Toronto is dotted with beautiful architecture throughout its urban melting pot boundaries. Of particular note is the Canadian National Tower, or CN Tower, which was completed in 1976, and at the time was the world’s tallest free-standing structure. It is still the tallest tower in North America at over 1,800 feet. In 1995, the American Society of Civil Engineers named it one of the modern Seven Wonders of the World. Also appearing on this list are the Channel Tunnel which links France and England, the Panama Canal and the Golden Gate Bridge. The CN Tower was originally designed to be a tripod consisting of three cylindrical pillars. Had this idea come to fruition, it would have been considerably shorter, rising to where the space deck (called the SkyPod) sits today at just under 1,500 feet. However, the biggest attraction on the CN Tower may be its Edge Walk, which at nearly 1,200 feet is the world’s highest full-circle, hands-free walking platform.
Toronto was first incorporated as York in the late 18th Century, but reverted to its present-day name in 1834 as a nod to its original native name of “tkaranto,” an Iroquois word that means, “place where trees stand in water.” The original “settlers” thought the ravine system in the area would make a great sewer (ah, history), and as a result, most of the waterways were covered over and exist only in the storm drains. Today, these bodies of water are included in a project called “The Lost River Walks,” whose aim is to educate participants about Toronto’s past. The walk consists of eleven brooks, streams and rivers that once provided natives of the area with abundant water.

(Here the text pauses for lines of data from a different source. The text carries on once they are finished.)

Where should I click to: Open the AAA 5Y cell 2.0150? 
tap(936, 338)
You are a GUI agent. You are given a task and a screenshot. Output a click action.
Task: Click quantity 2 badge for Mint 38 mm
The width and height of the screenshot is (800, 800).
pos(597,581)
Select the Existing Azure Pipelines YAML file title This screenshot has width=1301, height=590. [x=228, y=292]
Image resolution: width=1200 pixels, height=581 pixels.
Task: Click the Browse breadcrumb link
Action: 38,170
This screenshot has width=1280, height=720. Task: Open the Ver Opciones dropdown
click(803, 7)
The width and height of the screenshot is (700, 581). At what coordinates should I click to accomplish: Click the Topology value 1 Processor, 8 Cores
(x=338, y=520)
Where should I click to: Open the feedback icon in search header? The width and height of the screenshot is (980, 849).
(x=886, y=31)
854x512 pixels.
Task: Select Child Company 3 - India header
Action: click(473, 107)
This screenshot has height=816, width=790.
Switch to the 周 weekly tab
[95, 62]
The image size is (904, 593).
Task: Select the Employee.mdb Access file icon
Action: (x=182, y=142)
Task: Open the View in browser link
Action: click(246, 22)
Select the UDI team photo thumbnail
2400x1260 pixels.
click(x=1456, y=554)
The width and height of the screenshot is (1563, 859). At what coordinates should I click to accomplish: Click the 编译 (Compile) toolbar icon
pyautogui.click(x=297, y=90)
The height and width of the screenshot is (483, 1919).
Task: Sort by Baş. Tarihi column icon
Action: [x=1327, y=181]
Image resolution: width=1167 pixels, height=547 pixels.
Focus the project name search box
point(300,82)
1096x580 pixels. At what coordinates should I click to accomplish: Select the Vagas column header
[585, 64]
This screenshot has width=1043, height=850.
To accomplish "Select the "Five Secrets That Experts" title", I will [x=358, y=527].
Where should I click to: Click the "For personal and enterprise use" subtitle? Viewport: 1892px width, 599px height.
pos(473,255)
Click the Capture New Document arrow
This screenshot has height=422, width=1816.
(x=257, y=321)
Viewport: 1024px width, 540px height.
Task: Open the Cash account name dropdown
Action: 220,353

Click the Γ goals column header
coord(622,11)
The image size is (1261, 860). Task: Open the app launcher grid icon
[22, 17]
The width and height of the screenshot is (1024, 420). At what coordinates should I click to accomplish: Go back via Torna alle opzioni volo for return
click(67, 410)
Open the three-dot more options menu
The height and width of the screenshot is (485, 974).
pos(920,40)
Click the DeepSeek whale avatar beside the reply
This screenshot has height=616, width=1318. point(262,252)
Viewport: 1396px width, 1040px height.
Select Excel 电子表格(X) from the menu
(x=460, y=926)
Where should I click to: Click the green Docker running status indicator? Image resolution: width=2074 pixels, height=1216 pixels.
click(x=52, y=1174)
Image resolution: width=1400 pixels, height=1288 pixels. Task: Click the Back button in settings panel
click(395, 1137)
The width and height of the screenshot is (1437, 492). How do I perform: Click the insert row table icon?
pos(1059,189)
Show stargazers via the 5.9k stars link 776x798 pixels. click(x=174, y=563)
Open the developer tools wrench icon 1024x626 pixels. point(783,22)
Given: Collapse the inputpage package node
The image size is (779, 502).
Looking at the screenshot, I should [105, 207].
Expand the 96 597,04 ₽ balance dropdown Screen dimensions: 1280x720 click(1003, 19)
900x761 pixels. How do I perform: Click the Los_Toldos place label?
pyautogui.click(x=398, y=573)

Today, Toronto is considered by many to be one of the most progressive cities in the world. It has a very low crime rate compared to other cities of its size in North America, take for example its homicide rate is 3.3 per 100,000 as compared to Atlanta’s at 19.7 per 100,000. Toronto also boasts health and education systems that are highly sought after global models (well, depending where you fall on those issues that is, we won’t say any more than that!). Toronto is also blessed with 300 sunny days a year (though not all warm, of course) which tends to make for happier citizens who can enjoy their daily commutes and activities. And while that much sun should be reason enough to get outside, in those colder months, the inhabitants are surely glad to have PATH, the world’s largest underground pedestrian system servicing some 1,200 stores and restaurants. It’s nice to have options!